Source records
====================
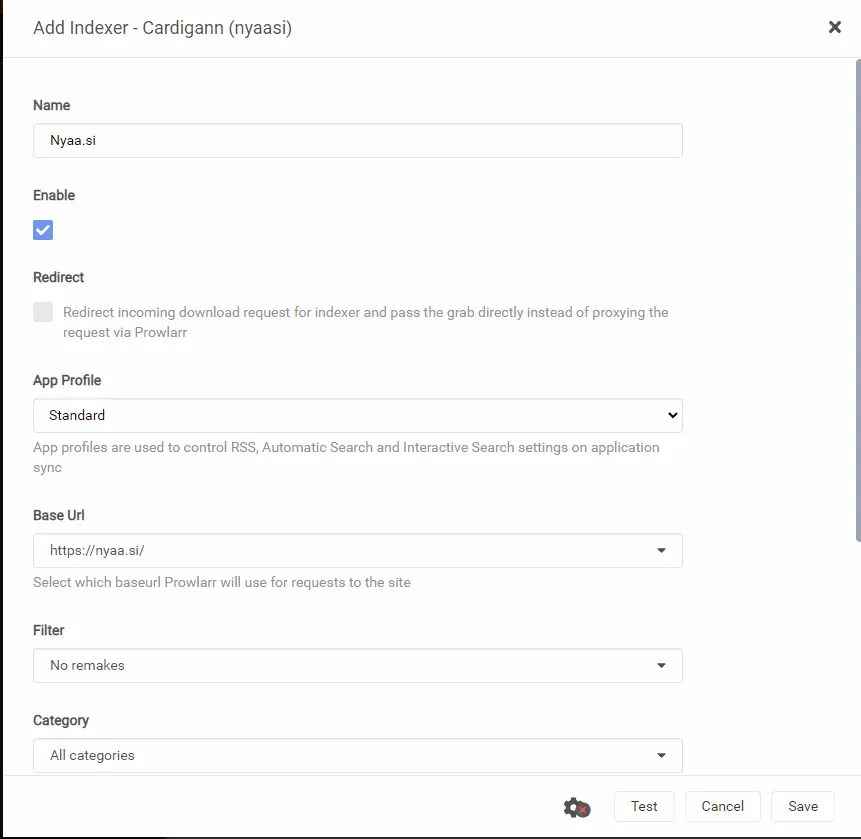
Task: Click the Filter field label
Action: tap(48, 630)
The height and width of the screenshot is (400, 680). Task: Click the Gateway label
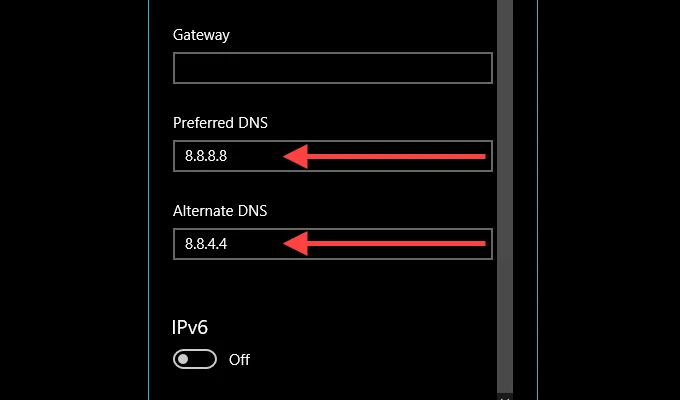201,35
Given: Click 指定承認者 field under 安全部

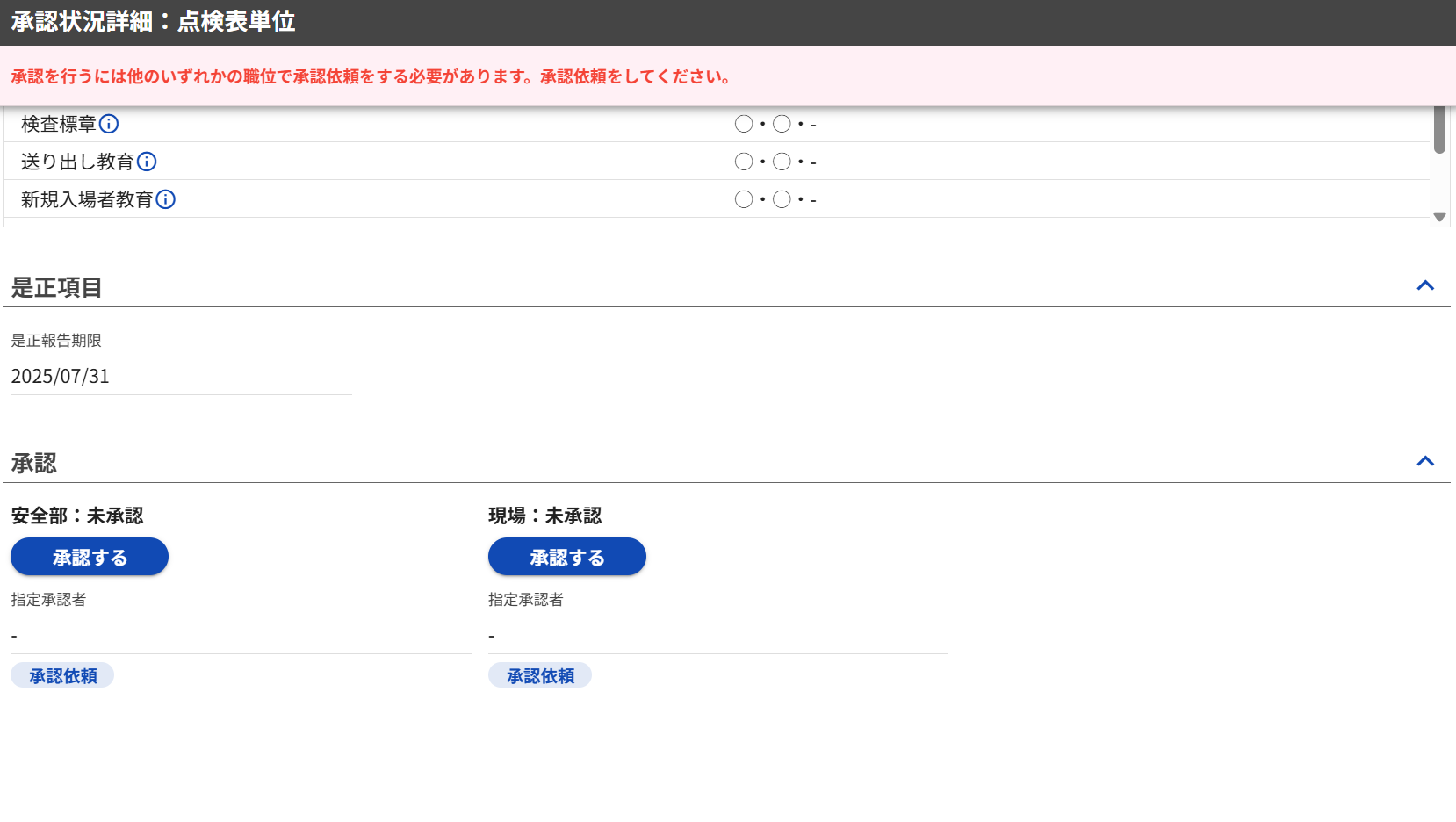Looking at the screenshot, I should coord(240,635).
====================
*TASK OBJECTIVE*. What is needed is an exact copy of only the lines from the line containing "The height and" through the last line of the entries, inclusive, without the pictures.

*COMPLETED TASK*.
The height and width of the screenshot is (400, 680). Task: Click the Gateway label
201,35
Given: Click 指定承認者 field under 安全部

Looking at the screenshot, I should coord(240,635).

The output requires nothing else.